■ Exercise description
I would like you to print all the records below exactly as they are.

[Pixel coordinate grounding data]
....
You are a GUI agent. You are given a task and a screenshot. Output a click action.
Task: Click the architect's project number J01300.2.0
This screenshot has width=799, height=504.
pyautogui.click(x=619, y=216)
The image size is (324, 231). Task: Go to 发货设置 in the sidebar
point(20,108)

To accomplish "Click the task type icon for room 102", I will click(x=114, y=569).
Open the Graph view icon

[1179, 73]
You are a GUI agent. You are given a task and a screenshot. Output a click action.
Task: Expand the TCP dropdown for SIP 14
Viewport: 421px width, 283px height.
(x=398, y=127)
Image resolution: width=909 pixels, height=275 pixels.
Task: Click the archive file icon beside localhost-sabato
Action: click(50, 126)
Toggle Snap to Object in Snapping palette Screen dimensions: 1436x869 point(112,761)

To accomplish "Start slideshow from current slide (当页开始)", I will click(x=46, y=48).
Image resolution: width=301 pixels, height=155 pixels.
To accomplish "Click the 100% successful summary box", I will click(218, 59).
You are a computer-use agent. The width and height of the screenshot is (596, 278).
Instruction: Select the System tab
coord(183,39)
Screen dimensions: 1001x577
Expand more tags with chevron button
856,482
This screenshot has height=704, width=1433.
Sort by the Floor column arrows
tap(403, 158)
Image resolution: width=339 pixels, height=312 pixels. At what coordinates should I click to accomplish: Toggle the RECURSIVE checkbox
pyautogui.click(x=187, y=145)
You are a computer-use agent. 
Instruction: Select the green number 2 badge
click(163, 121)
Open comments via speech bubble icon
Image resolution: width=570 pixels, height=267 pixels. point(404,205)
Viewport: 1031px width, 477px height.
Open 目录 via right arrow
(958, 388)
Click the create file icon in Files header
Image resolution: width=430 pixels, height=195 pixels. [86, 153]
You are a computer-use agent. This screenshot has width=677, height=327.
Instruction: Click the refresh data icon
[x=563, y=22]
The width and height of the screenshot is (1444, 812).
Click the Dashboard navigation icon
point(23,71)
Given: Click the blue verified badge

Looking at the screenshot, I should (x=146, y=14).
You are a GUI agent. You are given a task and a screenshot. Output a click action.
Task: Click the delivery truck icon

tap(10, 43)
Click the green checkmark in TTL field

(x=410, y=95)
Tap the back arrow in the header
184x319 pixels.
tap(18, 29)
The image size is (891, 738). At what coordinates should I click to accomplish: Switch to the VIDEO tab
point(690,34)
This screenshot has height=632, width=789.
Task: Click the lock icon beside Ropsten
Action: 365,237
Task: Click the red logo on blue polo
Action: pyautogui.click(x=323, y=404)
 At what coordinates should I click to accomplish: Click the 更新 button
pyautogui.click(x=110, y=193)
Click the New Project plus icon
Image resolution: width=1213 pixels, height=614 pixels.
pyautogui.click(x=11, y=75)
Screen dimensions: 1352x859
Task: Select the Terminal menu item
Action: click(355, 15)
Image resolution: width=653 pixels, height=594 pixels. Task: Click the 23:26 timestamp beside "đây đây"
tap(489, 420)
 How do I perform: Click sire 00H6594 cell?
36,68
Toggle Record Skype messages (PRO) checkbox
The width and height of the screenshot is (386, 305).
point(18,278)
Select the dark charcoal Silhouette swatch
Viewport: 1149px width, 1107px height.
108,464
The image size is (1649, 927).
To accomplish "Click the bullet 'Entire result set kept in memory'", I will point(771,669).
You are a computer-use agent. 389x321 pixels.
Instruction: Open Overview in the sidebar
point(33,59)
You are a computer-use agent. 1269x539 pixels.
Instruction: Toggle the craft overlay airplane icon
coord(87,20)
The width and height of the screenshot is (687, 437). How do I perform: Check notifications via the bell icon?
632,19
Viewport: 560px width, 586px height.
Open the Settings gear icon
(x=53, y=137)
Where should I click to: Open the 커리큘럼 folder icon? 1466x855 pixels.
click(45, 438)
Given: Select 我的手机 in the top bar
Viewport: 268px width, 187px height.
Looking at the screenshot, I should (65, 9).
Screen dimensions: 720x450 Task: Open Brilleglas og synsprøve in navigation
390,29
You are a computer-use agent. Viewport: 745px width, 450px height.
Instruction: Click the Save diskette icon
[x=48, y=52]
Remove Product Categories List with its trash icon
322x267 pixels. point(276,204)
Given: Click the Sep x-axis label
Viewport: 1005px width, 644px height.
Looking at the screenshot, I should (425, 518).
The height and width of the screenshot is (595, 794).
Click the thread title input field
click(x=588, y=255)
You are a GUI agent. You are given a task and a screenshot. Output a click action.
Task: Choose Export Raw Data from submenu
....
■ Response to the task
You are a GUI agent. You are given a task and a screenshot. Output a click action.
Task: Click the architect's project number J01300.2.0
This screenshot has width=799, height=504.
pyautogui.click(x=619, y=216)
The image size is (324, 231). Task: Go to 发货设置 in the sidebar
point(20,108)

To accomplish "Click the task type icon for room 102", I will click(x=114, y=569).
Open the Graph view icon

[1179, 73]
You are a GUI agent. You are given a task and a screenshot. Output a click action.
Task: Expand the TCP dropdown for SIP 14
Viewport: 421px width, 283px height.
(x=398, y=127)
Image resolution: width=909 pixels, height=275 pixels.
Task: Click the archive file icon beside localhost-sabato
Action: click(50, 126)
Toggle Snap to Object in Snapping palette Screen dimensions: 1436x869 point(112,761)

To accomplish "Start slideshow from current slide (当页开始)", I will click(x=46, y=48).
Image resolution: width=301 pixels, height=155 pixels.
To accomplish "Click the 100% successful summary box", I will click(218, 59).
You are a computer-use agent. The width and height of the screenshot is (596, 278).
Instruction: Select the System tab
coord(183,39)
Screen dimensions: 1001x577
Expand more tags with chevron button
856,482
This screenshot has height=704, width=1433.
Sort by the Floor column arrows
tap(403, 158)
Image resolution: width=339 pixels, height=312 pixels. At what coordinates should I click to accomplish: Toggle the RECURSIVE checkbox
pyautogui.click(x=187, y=145)
You are a computer-use agent. 
Instruction: Select the green number 2 badge
click(163, 121)
Open comments via speech bubble icon
Image resolution: width=570 pixels, height=267 pixels. point(404,205)
Viewport: 1031px width, 477px height.
Open 目录 via right arrow
(958, 388)
Click the create file icon in Files header
Image resolution: width=430 pixels, height=195 pixels. [86, 153]
You are a computer-use agent. This screenshot has width=677, height=327.
Instruction: Click the refresh data icon
[x=563, y=22]
The width and height of the screenshot is (1444, 812).
Click the Dashboard navigation icon
point(23,71)
Given: Click the blue verified badge

Looking at the screenshot, I should (x=146, y=14).
You are a GUI agent. You are given a task and a screenshot. Output a click action.
Task: Click the delivery truck icon

tap(10, 43)
Click the green checkmark in TTL field

(x=410, y=95)
Tap the back arrow in the header
184x319 pixels.
tap(18, 29)
The image size is (891, 738). At what coordinates should I click to accomplish: Switch to the VIDEO tab
point(690,34)
This screenshot has height=632, width=789.
Task: Click the lock icon beside Ropsten
Action: 365,237
Task: Click the red logo on blue polo
Action: pyautogui.click(x=323, y=404)
 At what coordinates should I click to accomplish: Click the 更新 button
pyautogui.click(x=110, y=193)
Click the New Project plus icon
Image resolution: width=1213 pixels, height=614 pixels.
pyautogui.click(x=11, y=75)
Screen dimensions: 1352x859
Task: Select the Terminal menu item
Action: click(355, 15)
Image resolution: width=653 pixels, height=594 pixels. Task: Click the 23:26 timestamp beside "đây đây"
tap(489, 420)
 How do I perform: Click sire 00H6594 cell?
36,68
Toggle Record Skype messages (PRO) checkbox
The width and height of the screenshot is (386, 305).
point(18,278)
Select the dark charcoal Silhouette swatch
Viewport: 1149px width, 1107px height.
108,464
The image size is (1649, 927).
To accomplish "Click the bullet 'Entire result set kept in memory'", I will point(771,669).
You are a computer-use agent. 389x321 pixels.
Instruction: Open Overview in the sidebar
point(33,59)
You are a computer-use agent. 1269x539 pixels.
Instruction: Toggle the craft overlay airplane icon
coord(87,20)
The width and height of the screenshot is (687, 437). How do I perform: Check notifications via the bell icon?
632,19
Viewport: 560px width, 586px height.
Open the Settings gear icon
(x=53, y=137)
Where should I click to: Open the 커리큘럼 folder icon? 1466x855 pixels.
click(45, 438)
Given: Select 我的手机 in the top bar
Viewport: 268px width, 187px height.
Looking at the screenshot, I should (65, 9).
Screen dimensions: 720x450 Task: Open Brilleglas og synsprøve in navigation
390,29
You are a computer-use agent. Viewport: 745px width, 450px height.
Instruction: Click the Save diskette icon
[x=48, y=52]
Remove Product Categories List with its trash icon
322x267 pixels. point(276,204)
Given: Click the Sep x-axis label
Viewport: 1005px width, 644px height.
Looking at the screenshot, I should (425, 518).
The height and width of the screenshot is (595, 794).
Click the thread title input field
click(x=588, y=255)
You are a GUI agent. You are given a task and a screenshot. Output a click action.
Task: Choose Export Raw Data from submenu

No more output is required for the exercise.